Na Rave Cave, um pequeno túnel cavado em uma colina onde cabiam no máximo cinquenta pessoas, uma pequena garota morena mandou uma vibe de heavy techno mais pesada do que eu tinha ouvido o fim de semana inteiro para uma plateia de vinte pessoas chafurdando na lama. Eu não consegui descobrir seu nome no lineup —se alguém souber quem era ela, por favor nos avise. Ela tem um ON DECK esperando com seu nome.

Tiësto fechando o mainstage era para ser o climax do fim de semana, e seu set foi um dos que teve mais nuances no palco principal. Mas parecia mais um inferno na terra enquanto eu entrei, com lama até a canela, no meio de uma plateia mais comprimida que uma calça da Kim Kardashian, cotovelando as pessoas a minha frente em busca de sobrevivência enquanto a chuva atacava por cima e por baixo.

Dito isso, concluo que o Tomorrowland é, definitivamente, o festival do mundo, e para conseguir atrair tantos tipos distintos entre si é preciso alguns denominadores comuns. O festival mantém uma adesão rígida aos sons do big room, mas ao fazê-lo não ignora totalmente grupos como Disclosure e Flume que juntam a estética dance com um ethos indie, assim operando uns dois anos atrás da vanguarda. O evento é monumental, mas é aí que surgem suas falhas. A não ser que a programação fique mais esperta, ele pode virar de fato um monumento, olhando para o passado ao invés de para frente.

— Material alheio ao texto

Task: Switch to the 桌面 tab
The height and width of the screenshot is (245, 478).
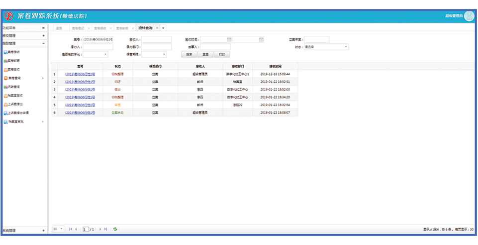Action: 59,28
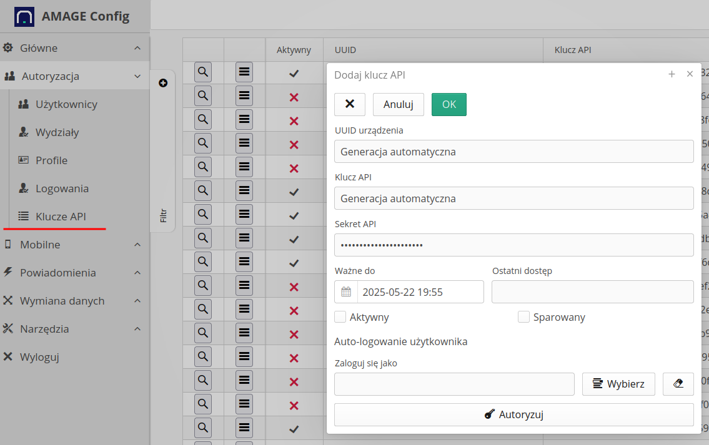The height and width of the screenshot is (445, 709).
Task: Enable the Aktywny checkbox
Action: coord(340,317)
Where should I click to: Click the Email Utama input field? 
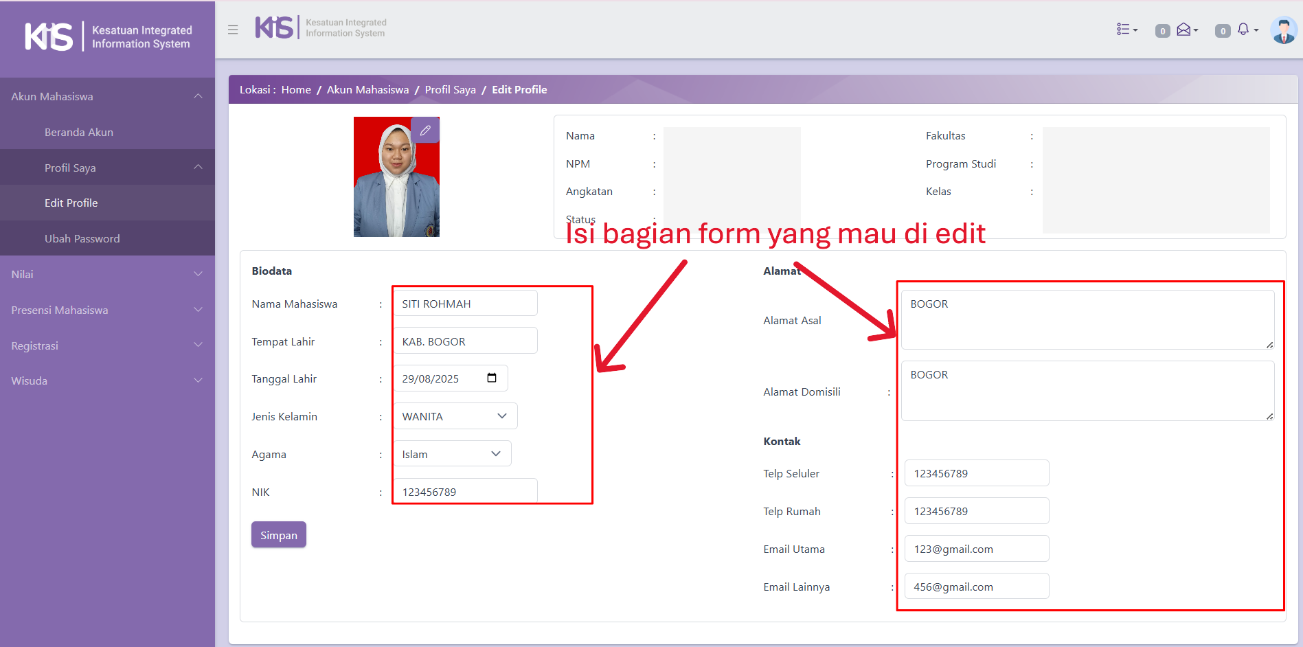[x=976, y=549]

Do lado da produção, a consistencia da estética do Tomorrowland solidificou sua posição no topo da indústria do festival dance, mas seu conto de fadas e palcos com fundo reto parecem datados se comparados com tentativas mais criativas de seus competidores como o EDC Las Vegas, que esta cada vez mais se aproximando de uma era pós-EDM. De toda maneira, o Tomorrowland poderia ter um capítulo só seu. Em nenhum outro lugar do mundo na história da humanidade tantas pessoas convergiram tão consistentemente em nome da dance music. Esse ano, enquanto os baladeiros lutavam contra as intempéries climáticas, uma coisa ficou clara: nem Deus desfritou os fritantes na Bpelgica.